Anton, bare back cold against wet stone, bare feet colder on wet cobblestones, waited in the rain for the old man to leave the mansion.
He'd waited there the night before, a warmer night than this, but the “Professor,” as the storekeepers on Hawser Street had called him, had stayed in, even though for a week before that he had gone out at the same time every night. But tonight, right on schedule, the door to the rented mansion opened and closed, and the Professor descended the front steps, wearing a heavy black coat and gloves, face hidden beneath an umbrella. He climbed into the waiting cab. The driver, dry beneath his own umbrella, clucked to the horse and flicked the reins, and the cab clattered across the cobblestones of the courtyard, turned down an alley, and trundled off toward the glow of gaslights.

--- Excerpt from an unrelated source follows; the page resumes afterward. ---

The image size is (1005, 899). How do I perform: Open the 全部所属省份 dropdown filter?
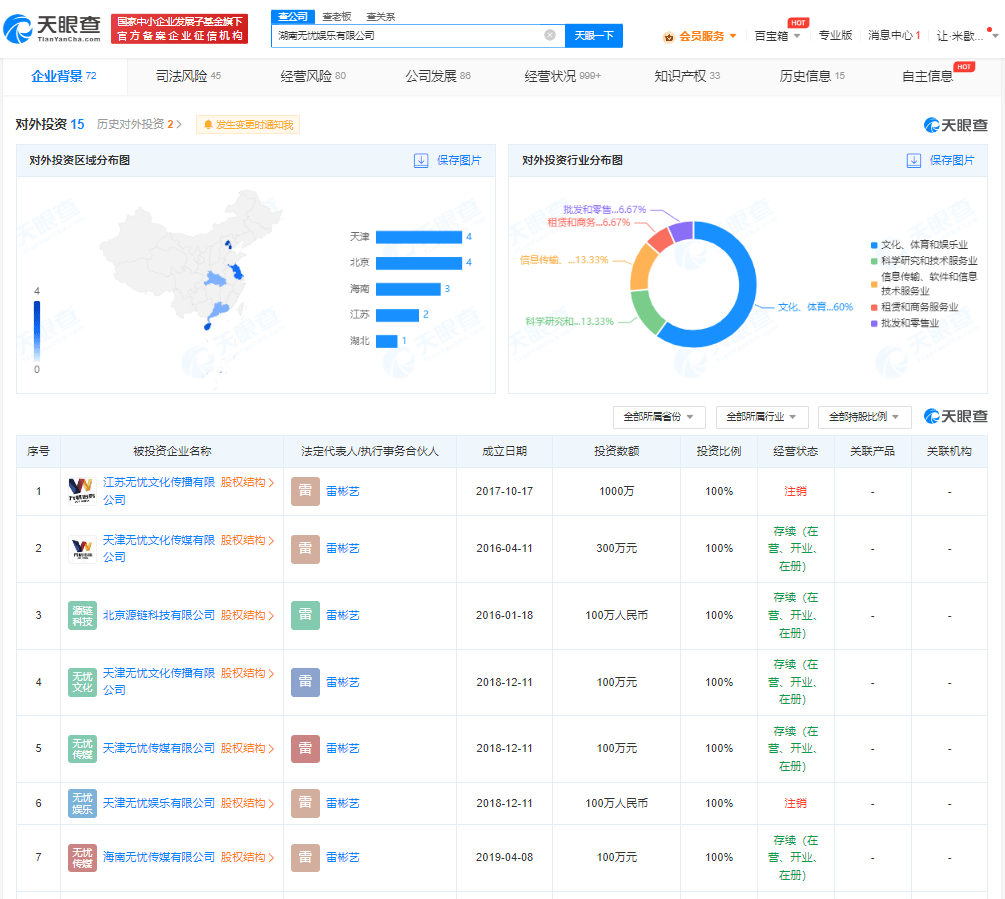659,416
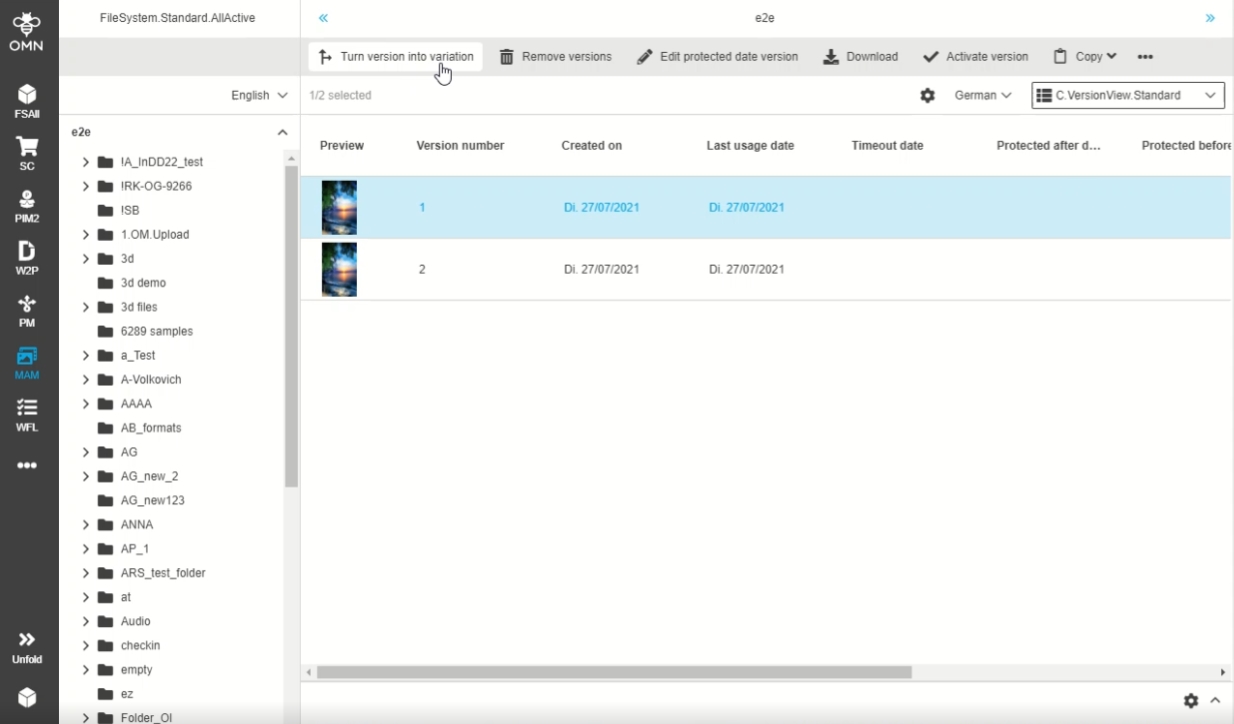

The instant it left the yard, Anton pushed away from the wall and dashed across the cobblestones, feet silent, water running down his back and dripping from the ragged bottom of the short pants that were all he wore: he'd left his only half-decent set of clothes tucked away somewhere dry, to warm him when he had finished this night's work. A miasma had descended on the port city of Hexton Down, sickening many, killing a few; if he fell ill, he had no physician to turn to . . . hadn't had one since he was twelve, five years gone, before his mother died, his father took to drink, and he fled to the streets to avoid the beatings.

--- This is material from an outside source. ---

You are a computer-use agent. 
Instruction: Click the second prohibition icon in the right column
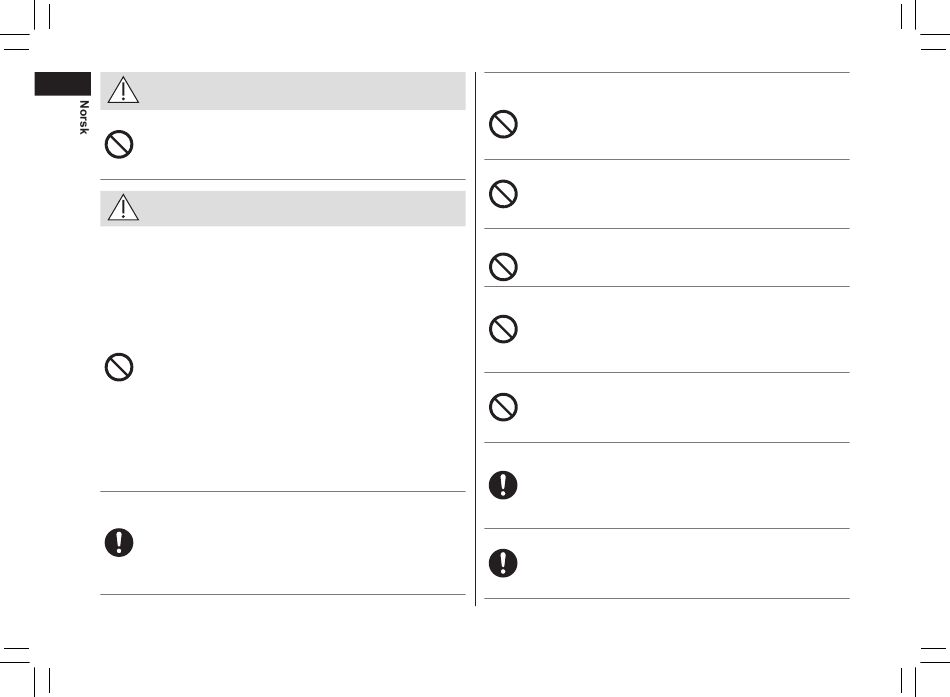tap(503, 194)
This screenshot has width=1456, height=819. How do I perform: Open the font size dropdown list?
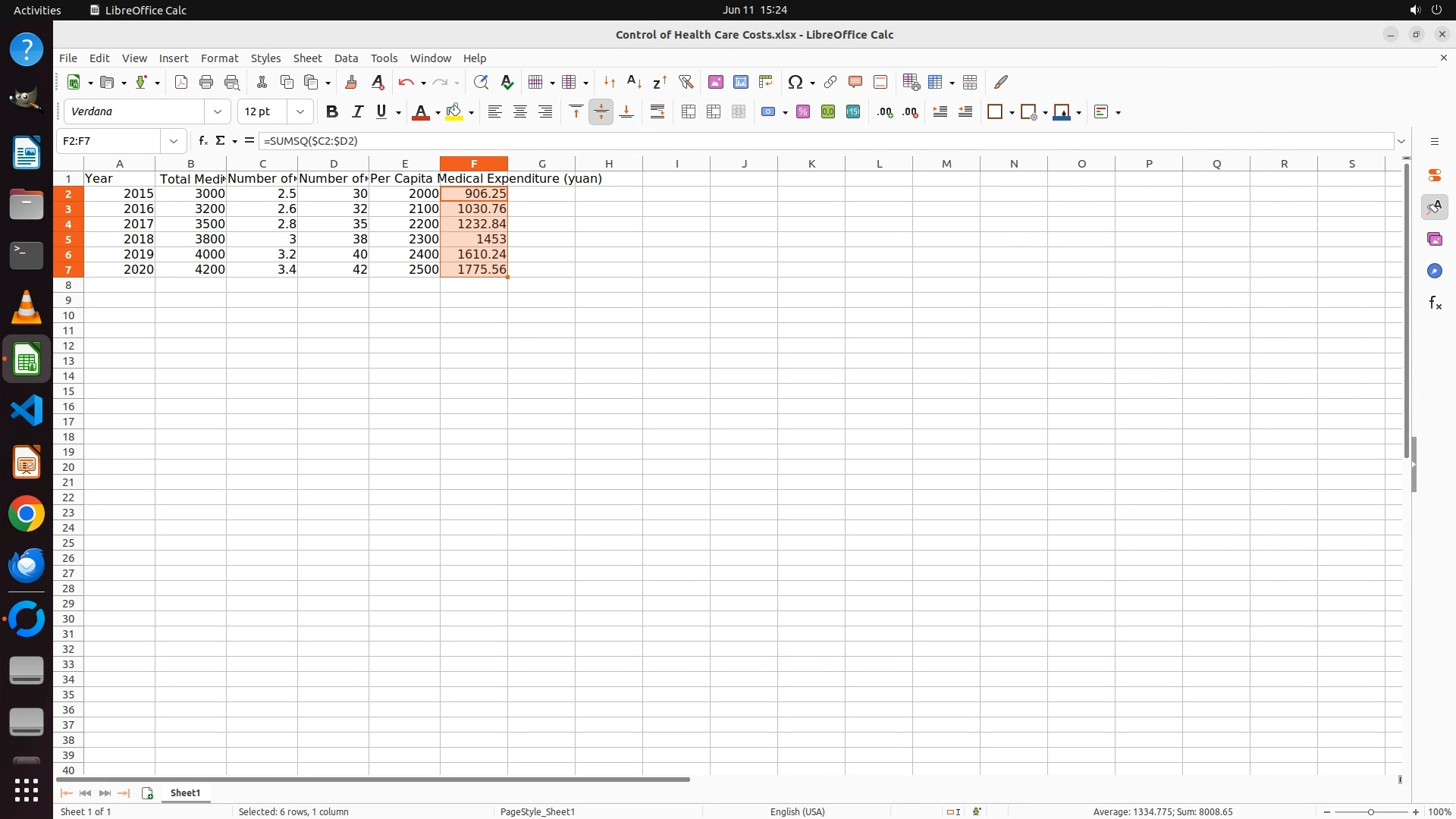[300, 111]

The old house where the Professor had taken up lodgings had been empty for a long time before that . . . empty, but not unused. Long since, Anton had discovered a basement window that could be opened despite its lock, if you had the knack of it, and he had spent many a night in the house since, mostly wet, cold nights like this one.
He'd searched the house from top to bottom, several times, and found nothing of value in it; every room was neat and clean and dry, but empty of so much as a whisk broom. At the back, the house connected to a warehouse, and the warehouse, at its far end, opened onto the dock. Obviously it had once belonged to someone with shipping interests. Anton had been very careful, as he'd explored, to leave no trace of his presence, fearing the owners, if they discovered the house had been broken into, would find the loose basement window and seal it up for good.

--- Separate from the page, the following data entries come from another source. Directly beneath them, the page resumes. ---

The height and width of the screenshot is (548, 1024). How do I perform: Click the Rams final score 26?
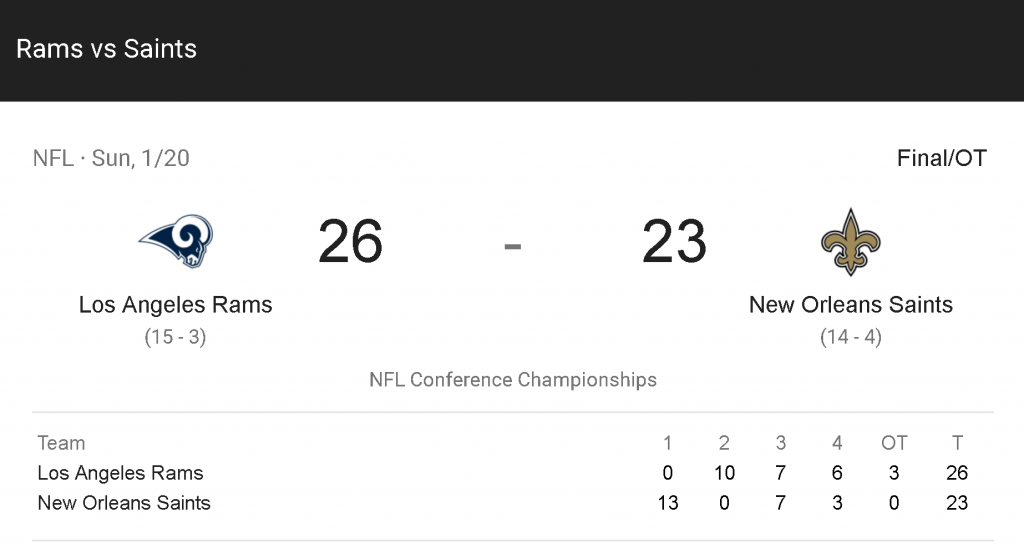click(351, 242)
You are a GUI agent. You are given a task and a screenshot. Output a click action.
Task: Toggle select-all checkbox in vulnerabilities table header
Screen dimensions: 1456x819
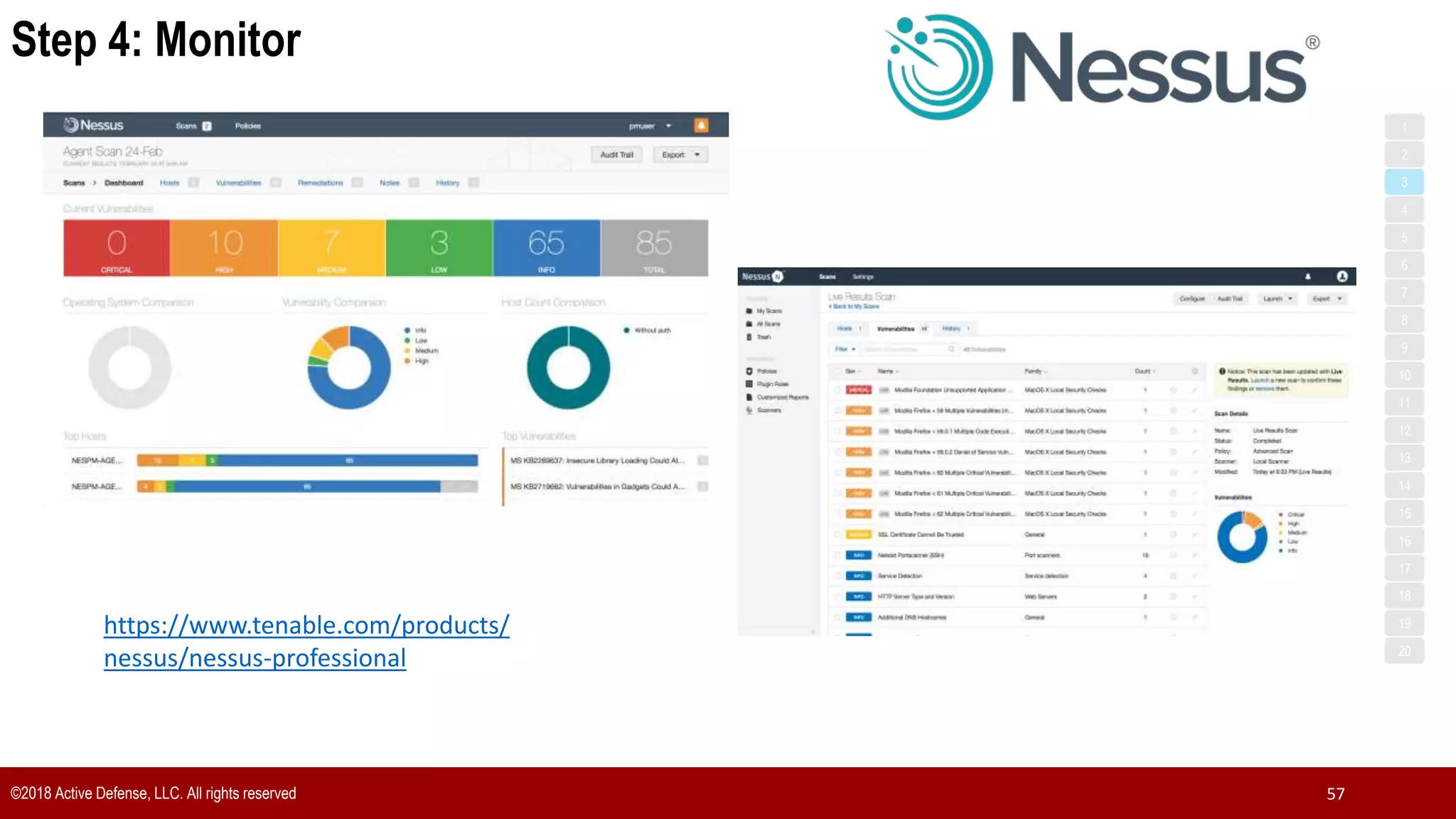point(837,371)
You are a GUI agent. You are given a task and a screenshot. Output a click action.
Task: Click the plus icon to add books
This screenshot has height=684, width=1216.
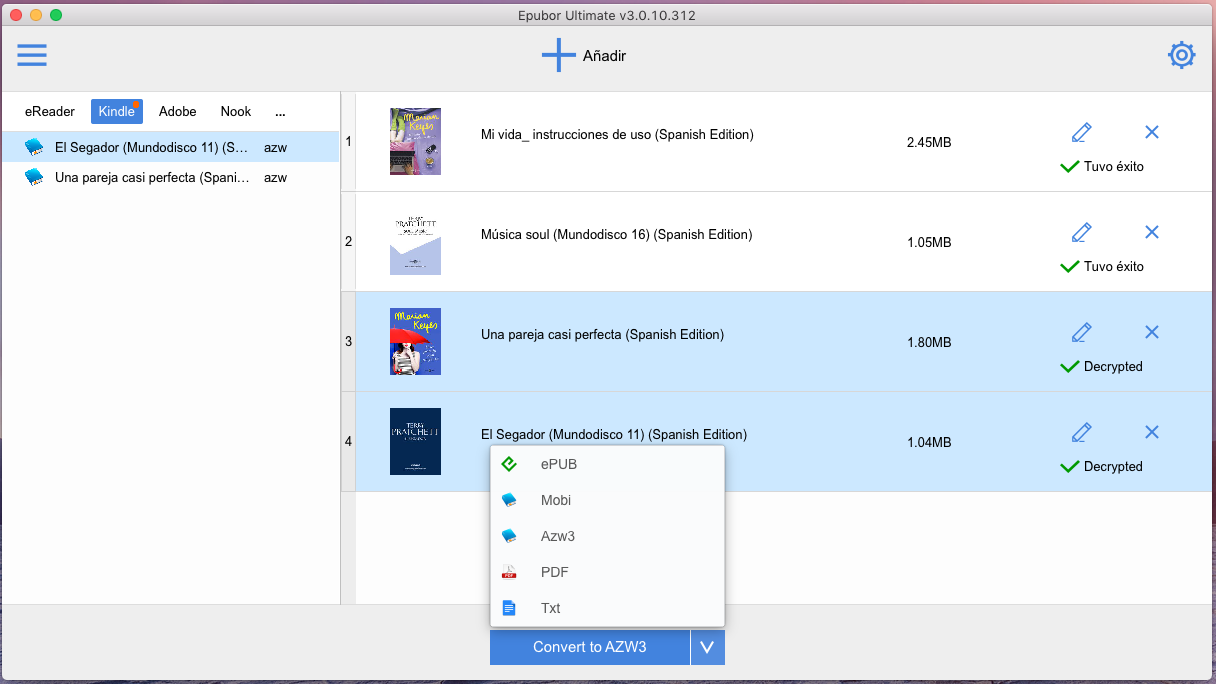pos(558,55)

But tonight he had more in mind than simply sheltering from the rain. The old man had money, lots of it. Box after box, some small, some large, had been delivered to the house since he had rented it: some to the front door, many others to the warehouse. There had to be something of value in there . . . maybe even something that could buy him passage on a ship, away from this hellhole and off to the Wild Land. They said anyone could make a new life for himself in Wavehaven or the towns and villages beginning to spring up inland, and Anton desperately needed a new life. If the black cough or the bullyboys didn't get him, the press-gangs would, and Anton didn't fancy spending his next few years, probably his
last
few years, in either a mine or a man-of-war, thank you very much.
The rain might chill him, but at least it also made it unlikely anyone would notice his silent dash across the cobblestones, or when he vanished from sight down the narrow space between the Professor's house and the one next door, also attached to a warehouse on the docks, and also empty. The storekeepers said the Union Republic's economy had taken a turn for the worse and many businesses had gone bankrupt, but since his own economy hardly could
get
any worse, he hadn't personally noticed.